En vietnamien, « Sông » signifie « vivant » ou « en vie » : c’est le terme qui vient en tête à Hài-Anh quand sa mère lui raconte sa jeunesse dans le maquis. Le livre est d’ailleurs divisé en chapitres avec un titre en vietnamien qui renforce la plongée du lecteur dans cet univers nouveau.
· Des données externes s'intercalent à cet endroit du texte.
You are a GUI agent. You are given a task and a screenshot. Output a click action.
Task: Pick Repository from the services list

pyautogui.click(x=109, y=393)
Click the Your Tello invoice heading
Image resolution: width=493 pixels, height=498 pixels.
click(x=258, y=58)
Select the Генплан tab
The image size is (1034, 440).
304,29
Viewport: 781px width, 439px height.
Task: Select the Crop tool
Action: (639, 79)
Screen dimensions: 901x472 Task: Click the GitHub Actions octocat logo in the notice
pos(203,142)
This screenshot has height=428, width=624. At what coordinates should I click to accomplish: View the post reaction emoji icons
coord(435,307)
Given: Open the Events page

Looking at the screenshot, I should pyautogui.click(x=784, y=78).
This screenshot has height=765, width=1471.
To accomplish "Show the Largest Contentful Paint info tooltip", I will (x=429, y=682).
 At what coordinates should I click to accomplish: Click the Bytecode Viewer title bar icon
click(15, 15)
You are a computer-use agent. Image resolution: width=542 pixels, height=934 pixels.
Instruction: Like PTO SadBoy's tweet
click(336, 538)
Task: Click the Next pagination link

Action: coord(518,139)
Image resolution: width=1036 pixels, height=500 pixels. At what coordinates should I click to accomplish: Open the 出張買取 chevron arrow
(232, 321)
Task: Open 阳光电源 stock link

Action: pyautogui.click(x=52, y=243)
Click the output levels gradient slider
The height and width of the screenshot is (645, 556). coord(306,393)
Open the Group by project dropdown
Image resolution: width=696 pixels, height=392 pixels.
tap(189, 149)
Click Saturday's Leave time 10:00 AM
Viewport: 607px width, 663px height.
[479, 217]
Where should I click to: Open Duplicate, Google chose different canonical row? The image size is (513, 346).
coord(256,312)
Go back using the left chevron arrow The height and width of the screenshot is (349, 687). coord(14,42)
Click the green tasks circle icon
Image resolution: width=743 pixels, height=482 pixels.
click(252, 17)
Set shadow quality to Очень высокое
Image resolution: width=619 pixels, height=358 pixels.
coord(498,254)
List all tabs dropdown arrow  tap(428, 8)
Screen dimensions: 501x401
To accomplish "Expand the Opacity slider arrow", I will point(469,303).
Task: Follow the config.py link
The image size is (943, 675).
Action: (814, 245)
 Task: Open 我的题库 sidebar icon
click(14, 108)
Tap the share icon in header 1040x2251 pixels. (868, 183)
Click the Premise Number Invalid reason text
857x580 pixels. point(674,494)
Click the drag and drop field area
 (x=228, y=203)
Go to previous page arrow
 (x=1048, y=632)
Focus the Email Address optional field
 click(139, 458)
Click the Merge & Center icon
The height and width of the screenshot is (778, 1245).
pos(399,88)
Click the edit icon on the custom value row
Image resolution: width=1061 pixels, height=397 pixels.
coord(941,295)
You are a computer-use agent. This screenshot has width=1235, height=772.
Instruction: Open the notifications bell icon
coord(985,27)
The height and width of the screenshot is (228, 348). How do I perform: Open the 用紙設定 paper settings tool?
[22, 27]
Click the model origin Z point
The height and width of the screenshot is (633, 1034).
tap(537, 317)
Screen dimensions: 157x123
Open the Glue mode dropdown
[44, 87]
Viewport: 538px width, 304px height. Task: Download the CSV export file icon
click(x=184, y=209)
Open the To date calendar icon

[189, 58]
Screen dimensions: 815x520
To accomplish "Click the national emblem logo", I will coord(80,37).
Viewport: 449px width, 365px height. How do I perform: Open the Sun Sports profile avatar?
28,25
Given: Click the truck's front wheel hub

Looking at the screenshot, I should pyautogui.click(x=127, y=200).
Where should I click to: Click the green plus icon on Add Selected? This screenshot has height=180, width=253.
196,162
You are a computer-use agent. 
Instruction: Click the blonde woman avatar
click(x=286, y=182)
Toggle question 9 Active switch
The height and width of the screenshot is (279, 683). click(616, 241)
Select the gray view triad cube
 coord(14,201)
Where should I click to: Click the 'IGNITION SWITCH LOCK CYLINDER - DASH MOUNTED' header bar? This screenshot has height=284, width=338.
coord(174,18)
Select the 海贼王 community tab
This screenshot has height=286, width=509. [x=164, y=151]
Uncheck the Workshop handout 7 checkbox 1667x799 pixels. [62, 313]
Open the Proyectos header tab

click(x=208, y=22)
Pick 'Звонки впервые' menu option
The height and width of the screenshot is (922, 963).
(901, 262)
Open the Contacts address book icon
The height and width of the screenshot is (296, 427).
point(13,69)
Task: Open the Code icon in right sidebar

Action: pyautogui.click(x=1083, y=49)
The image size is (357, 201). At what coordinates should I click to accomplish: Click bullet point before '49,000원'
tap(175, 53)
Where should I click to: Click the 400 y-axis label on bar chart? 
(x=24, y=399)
Cette bande dessinée est bien vivante et bien écrite, elle est un témoignage sur la guerre du Vietnam mais surtout un très bel hommage à Linh, une histoire intime sur la transmission entre une mère et sa fille.
Une éducation orientale de Charles Berberian chez Casterman
Il n’est sans doute pas facile de se définir lorsqu’on est né à Bagdad d’une mère d’origine grecque et d’un père arménien, et qu’on a grandi à Beyrouth jusqu’à l’âge de 10 ans, juste avant que n’éclate la guerre civile au Liban... À travers ses propres souvenirs et la reconstitution de son histoire familiale, Charles Berberian nous invite à partager son retour aux origines, qui s’impose comme le livre le plus intime et universel de toute son œuvre. Un plaidoyer humaniste en faveur du dialogue entre les cultures, mis en images avec chaleur et générosité.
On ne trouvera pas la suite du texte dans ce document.